▶ **Article**:
┄┄┄┄┄┄┄┄┄┄┄┄┄┄┄┄┄┄┄┄
A titre d’exemple, dans des procédures de « discovery » exigeant la communication de documents concernant des citoyens du Royaume-Uni et de Pologne impliqués dans un litige aux Etats-Unis, les juridictions ont jugé que l’importance des documents pour le litige américain était supérieure à la nécessité de se conformer au RGPD (Rollins Ranches LLC v. Watson, No. 0 :18-cv-03278, 2020 BL 19242 [D.S.C. 22 May 2020] ; Giorgi Global Holdings v. Wieslaw Smulski, No. 17-4416, 2020 BL 190347 [E.D.P.A. 21 May 2020]).

Dans l’affaire commentée, le Tribunal a au contraire été convaincu de l’importance de cette réglementation pour plusieurs raisons.

Le tribunal a été convaincu de l'importance de la réglementation sur les données personnelles

Tout d’abord, il a rappelé que le droit à la protection des données personnelles était un droit fondamental au sein de l’Union européenne (Charte des droits fondamentaux de l'UE du 18-12-2000 art. 8 et Traité UE art. 16-1).

Ensuite, il a relevé le niveau particulièrement élevé de sanction encourue en cas de violation de la réglementation sur les données personnelles. Outre les textes sanctionnant pénalement la violation des données personnelles (C. pén. art. 226-22 et 226-22-1), il convient en effet de rappeler que :

  • la violation des dispositions du RGPD fait l’objet d'amendes administratives pouvant s'élever jusqu'à 20 millions d'euros, ou, dans le cas d'une entreprise, jusqu'à 4 % du chiffre d'affaires annuel mondial total de l'exercice précédent (art. 83) ;

  • la Cnil a prononcé des amendes administratives d’un montant très important (746 millions d’euros pour Amazon le 15 juillet 2021, 35 millions d’euros pour H&M le 5 octobre 2020, ou encore 500 000 euros d’amende en novembre 2019 à l’encontre d’une société qui avait transféré des données personnelles vers des pays tiers qui n’assuraient pas le niveau de protection adéquat).

Enfin, l’arrêt Schrems II du 16 juillet 2020 (CJUE 16-7-2020 aff. 311/18 : RJDA 11/20 n° 621 ; R. Vandermeeren, Coup d’arrêt en matière de transfert de données personnelles : BRDA 18/20 inf. 25) a certainement joué un rôle dans la décision du Tribunal en renforçant l’obstacle tiré de l’interdiction du transfert de données personnelles.

La Cour de justice de l’Union européenne a en effet prononcé l’invalidation de l’accord « Privacy Shield » qui liait les Etats-Unis à l’Union européenne en vue de simplifier les transferts de données personnelles (CJUE 16-7-2020 n° 311/18 précité). Elle a justifié sa décision en indiquant que la législation américaine ne garantissait pas de manière adéquate la protection des données personnelles en provenance de l’UE.
┄┄┄┄┄┄┄┄┄┄┄┄┄┄┄┄┄┄┄┄
▶ **Exercice proposé A**:
Répondez à ces questions sur l'article consacré au RGPD :
(i) Quel montant maximal en euros l'article indique-t-il pour les amendes administratives prévues par le RGPD ?
(ii) Quelle amende la Cnil a-t-elle infligée à H&M, et à quelle date ?
(iii) Quel accord la Cour de justice de l'Union européenne a-t-elle invalidé ?
▶ **Exercice proposé B**: Recopiez, s'il vous plaît, le passage de l'article consacré au RGPD qui commence par « Tout d’abord, il » et va jusqu'à « UE art. 16-1). ».
▶ **Exercice proposé C**: Rédigez la suite de l'article consacré au RGPD, à partir de sa dernière phrase.
Les données placées plus bas ne jouent aucun rôle ici.

(Données servant à repérer des éléments affichés)
┄┄┄┄┄┄┄┄┄┄┄┄┄┄┄┄┄┄┄┄
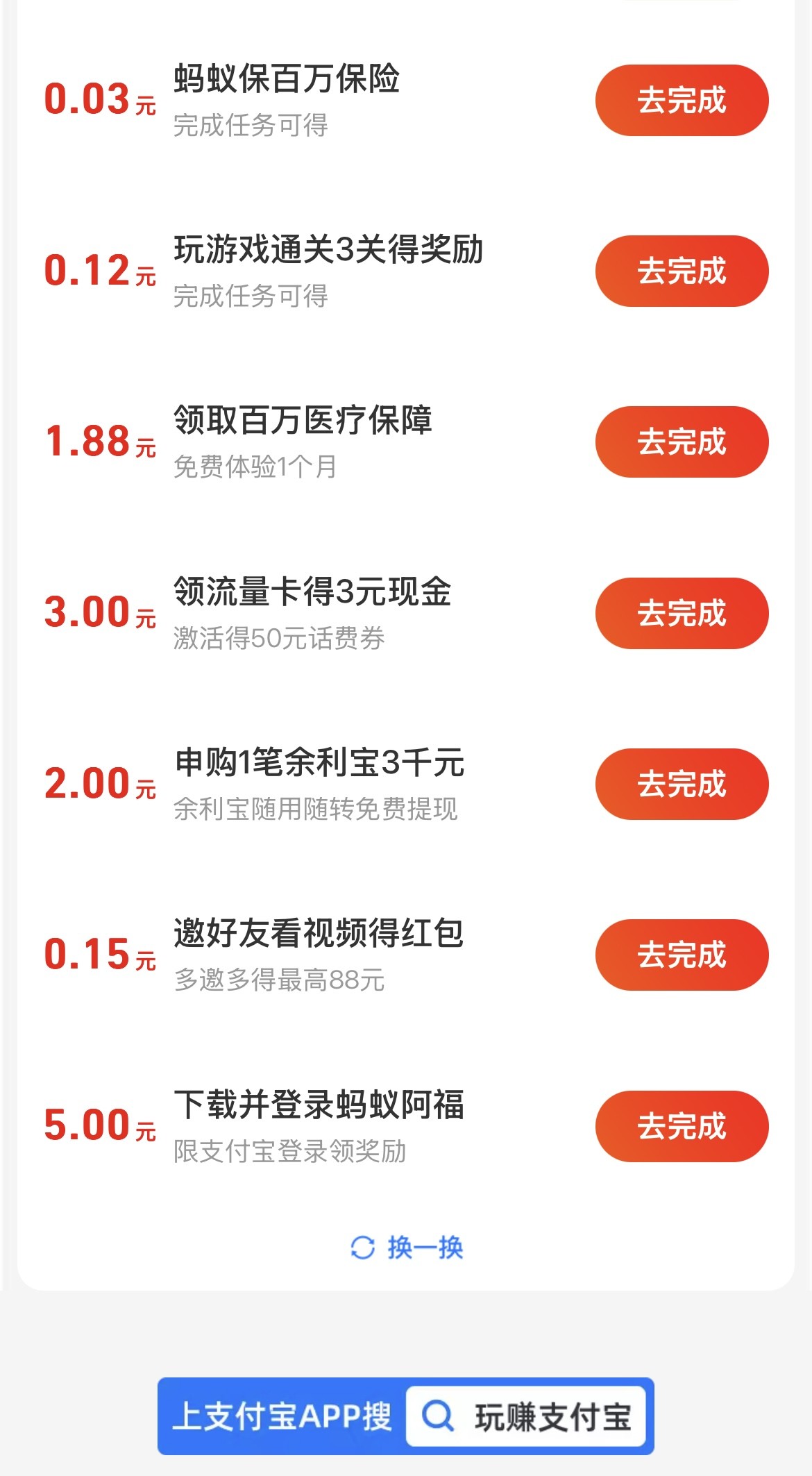Start the 邀好友看视频得红包 task
Viewport: 812px width, 1476px height.
(682, 955)
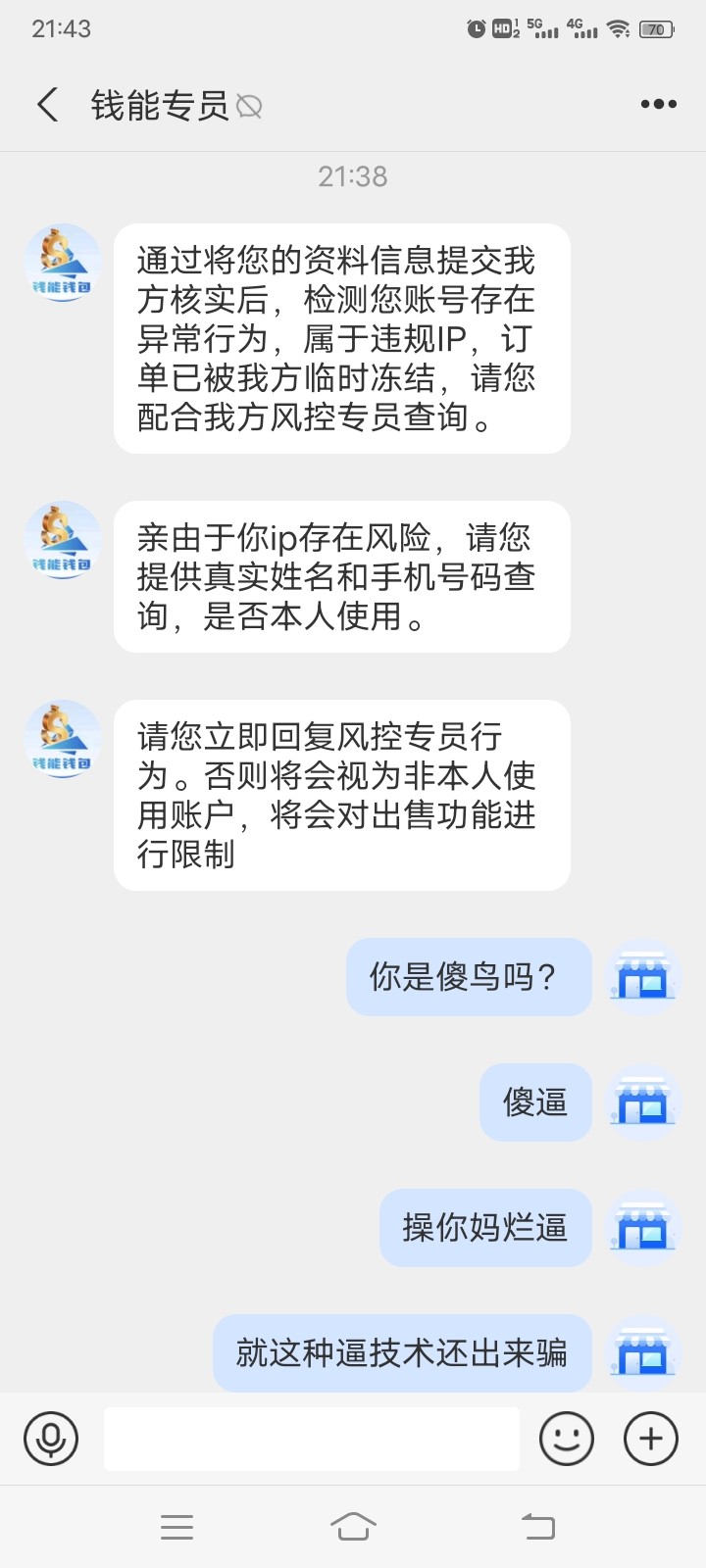Open the emoji picker

[567, 1439]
┄┄┄┄┄┄┄┄┄┄┄┄┄┄┄┄┄┄┄┄
▶ **Réponse A**:
(i) Jusqu'à 20 millions d'euros.
(ii) 35 millions d'euros, le 5 octobre 2020.
(iii) L'accord « Privacy Shield », qui liait les États-Unis à l'Union européenne.

▶ **Réponse B**:
Tout d’abord, il a rappelé que le droit à la protection des données personnelles était un droit fondamental au sein de l’Union européenne (Charte des droits fondamentaux de l'UE du 18-12-2000 art. 8 et Traité UE art. 16-1).

▶ **Réponse C**:
L’obstacle d’une loi de blocage renforcée

La loi 68-678 du 26 juillet 1968 relative à la communication des documents et renseignements d'ordre économique, commercial, industriel, financier ou technique à des personnes physiques ou morales étrangères, telle que modifiée par la loi 80-538 du 16 juillet 1980, dite « loi de blocage » (ou « loi Preuves »), pose une interdiction générale de communication d’informations qui pourrait porter atteinte à la souveraineté, à la sécurité et aux intérêts économiques essentiels de la France ou à l’ordre public (Loi 68-678 26-7-1968 art. 1), et une interdiction spéciale qui tend à sanctionner le contournement des procédures d’obtention de preuves consacrées par la Convention de La Haye (Loi 68-678 art. 1 bis).

L’entreprise française qui se conforme à l’injonction de communication dans le cadre de la procédure de « pre-trial discovery » encourt une sanction pénale, à savoir six mois d’emprisonnement et une amende de 18 000 € pour les personnes physiques et de 90 000 € pour les personnes morales (Loi 68-678 art. 3).

Pour mémoire, dans l’affaire « Aérospatiale », la loi de blocage n’avait pas été considérée comme constituant un obstacle à l’obtention des preuves demandées et avait été écartée, notamment au motif qu’elle n’avait jamais été appliquée.

La juridiction américaine avait jugé que les intérêts des Etats-Unis d’obtenir une communication exhaustive de documents devaient l’emporter sur les intérêts des parties françaises de se conformer aux dispositions de la loi de blocage.

Depuis lors, ainsi que le Professeur Noëlle Lenoir le rappelait dans sa déclaration devant Tribunal du district du sud de New York, la situation juridique a évolué.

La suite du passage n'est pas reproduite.